What to do = Do not repeat pictures. Repeat exactly the lines of the listing below from its first line through the line with "Task: Click into the Page title field".

Stored data =
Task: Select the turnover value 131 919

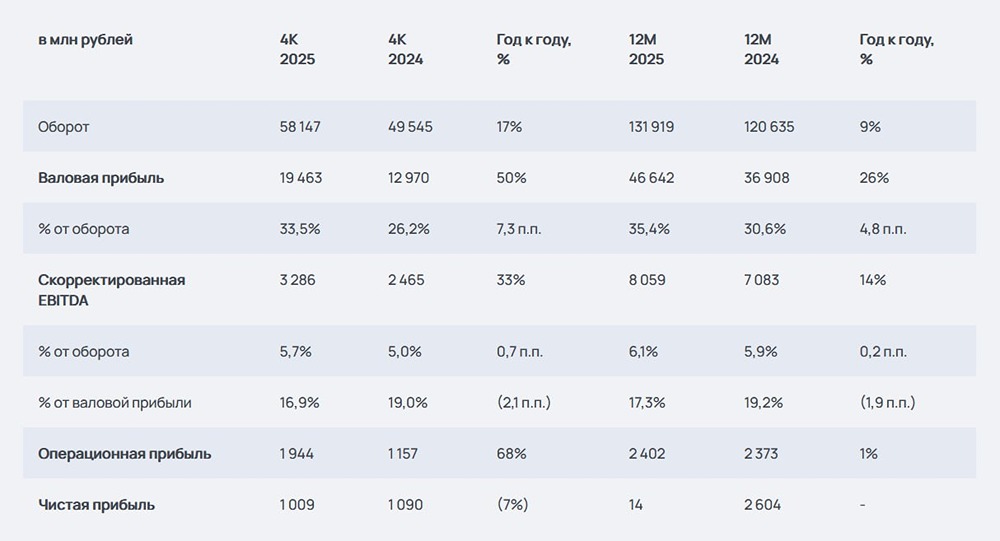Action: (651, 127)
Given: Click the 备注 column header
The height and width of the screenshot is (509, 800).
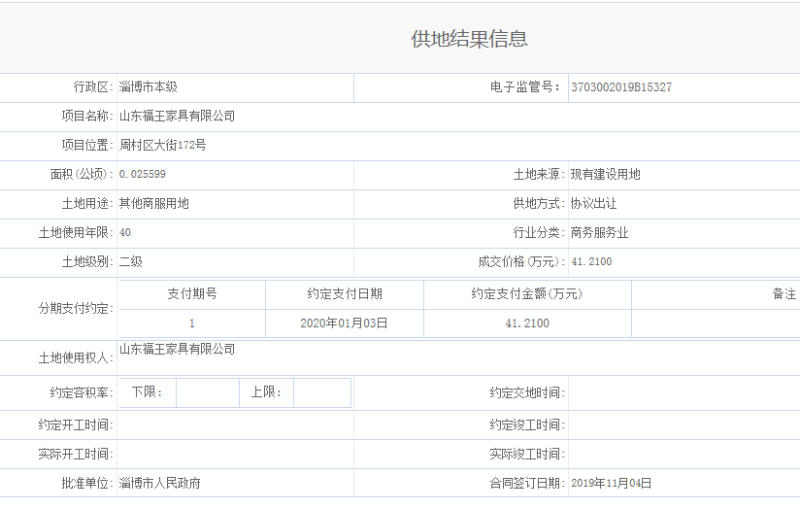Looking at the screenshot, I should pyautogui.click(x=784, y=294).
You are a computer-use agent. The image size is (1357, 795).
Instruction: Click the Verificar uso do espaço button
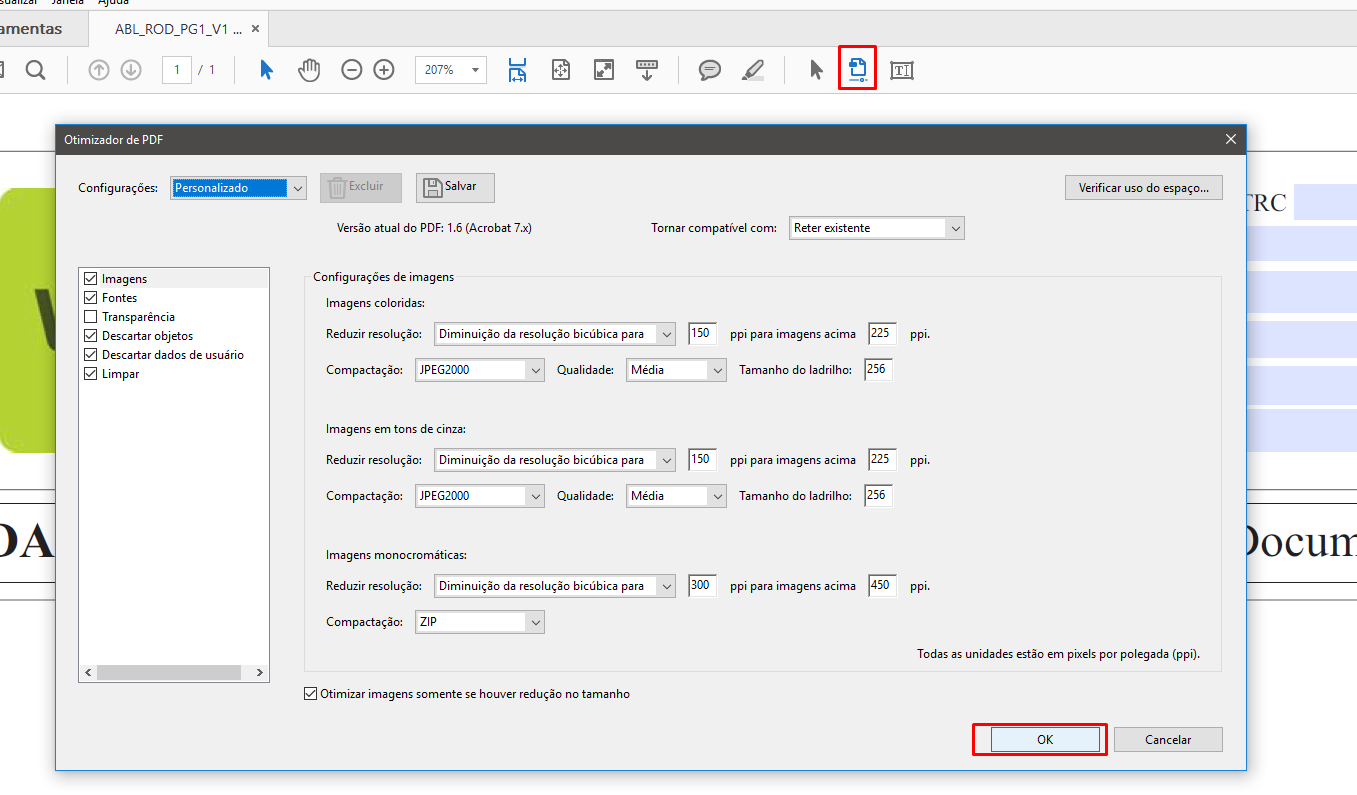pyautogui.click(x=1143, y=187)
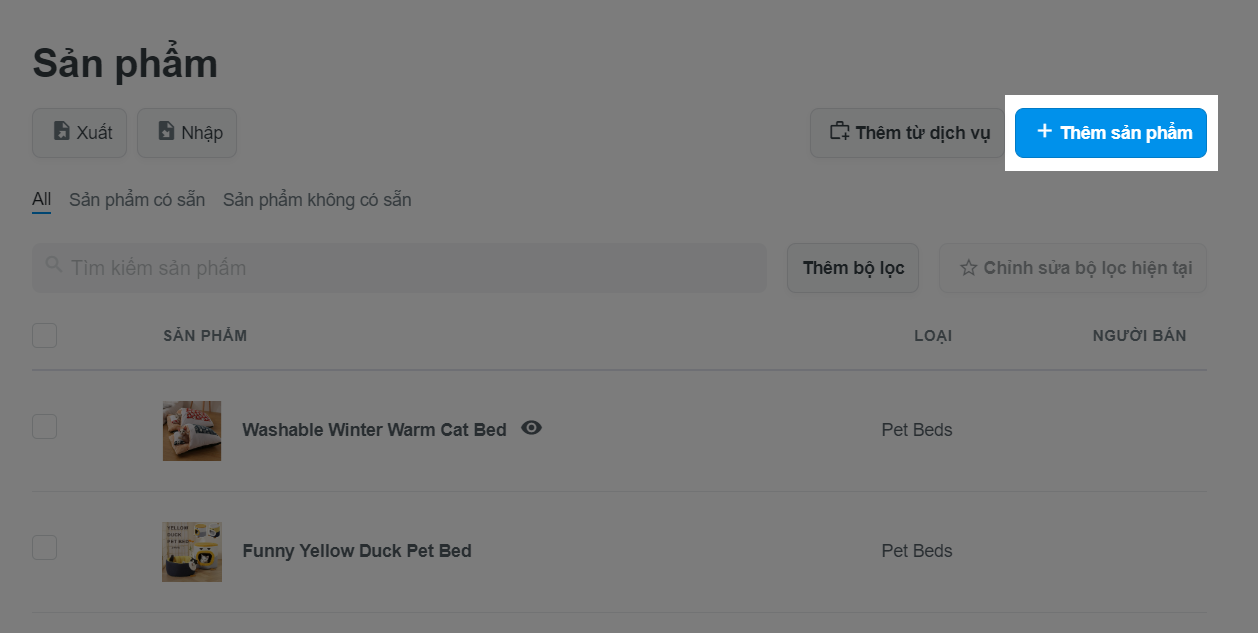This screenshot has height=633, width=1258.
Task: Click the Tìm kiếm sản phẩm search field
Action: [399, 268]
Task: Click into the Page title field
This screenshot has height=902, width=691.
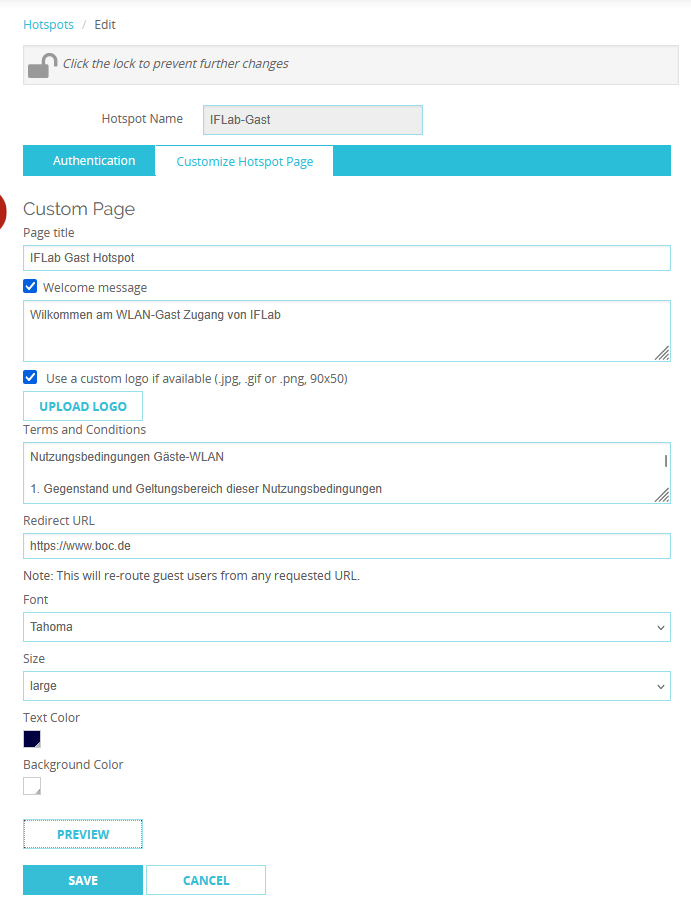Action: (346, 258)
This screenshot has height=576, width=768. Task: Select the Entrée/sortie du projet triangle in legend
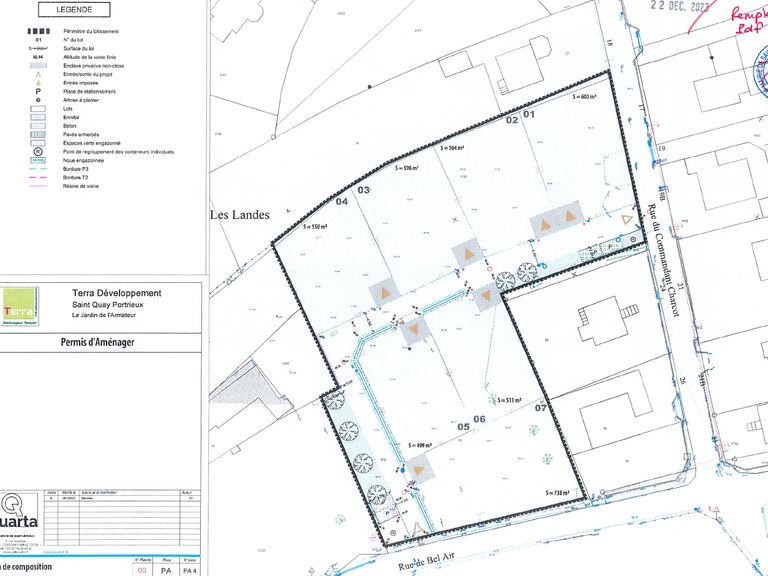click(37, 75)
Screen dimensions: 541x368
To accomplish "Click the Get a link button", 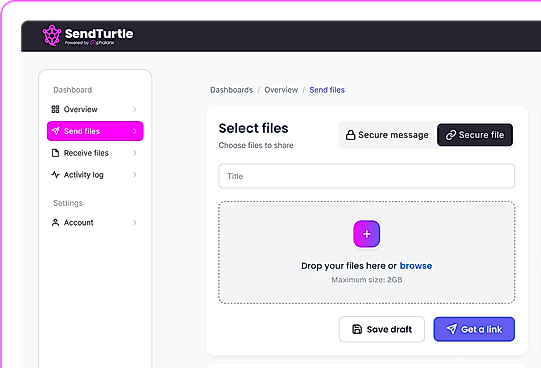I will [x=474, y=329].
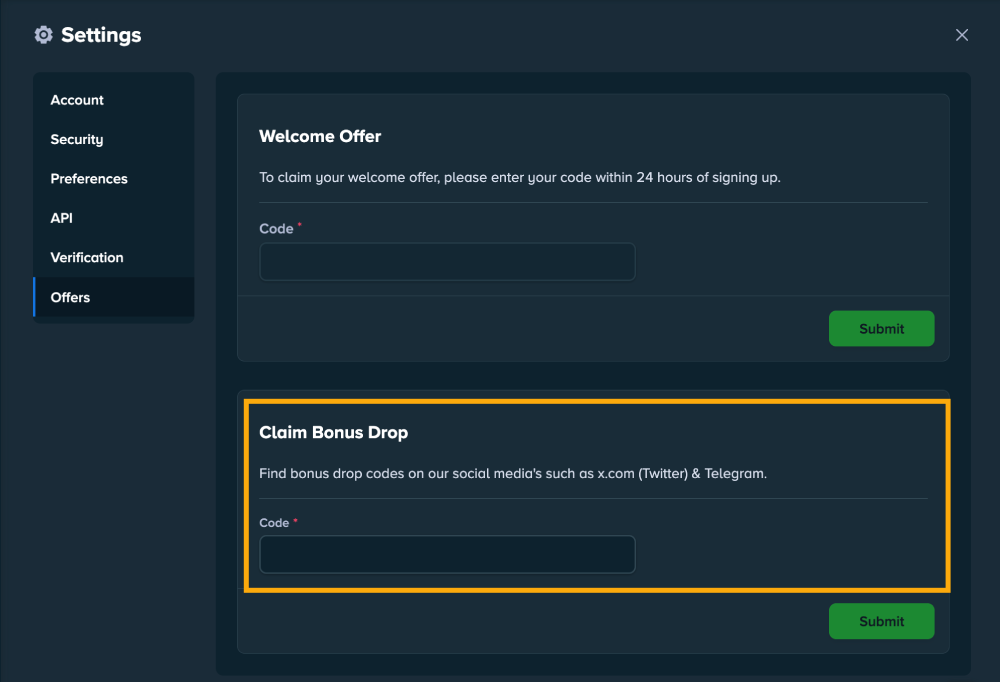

Your response =
Task: Select the turnover value 131 919

Action: (651, 127)
Given: Click the 备注 column header
The height and width of the screenshot is (509, 800).
Looking at the screenshot, I should pyautogui.click(x=784, y=294).
You are a computer-use agent. The image size is (1357, 795).
Instruction: Click the Verificar uso do espaço button
pyautogui.click(x=1143, y=187)
This screenshot has height=633, width=1258.
Task: Click the Tìm kiếm sản phẩm search field
Action: [399, 268]
Task: Click into the Page title field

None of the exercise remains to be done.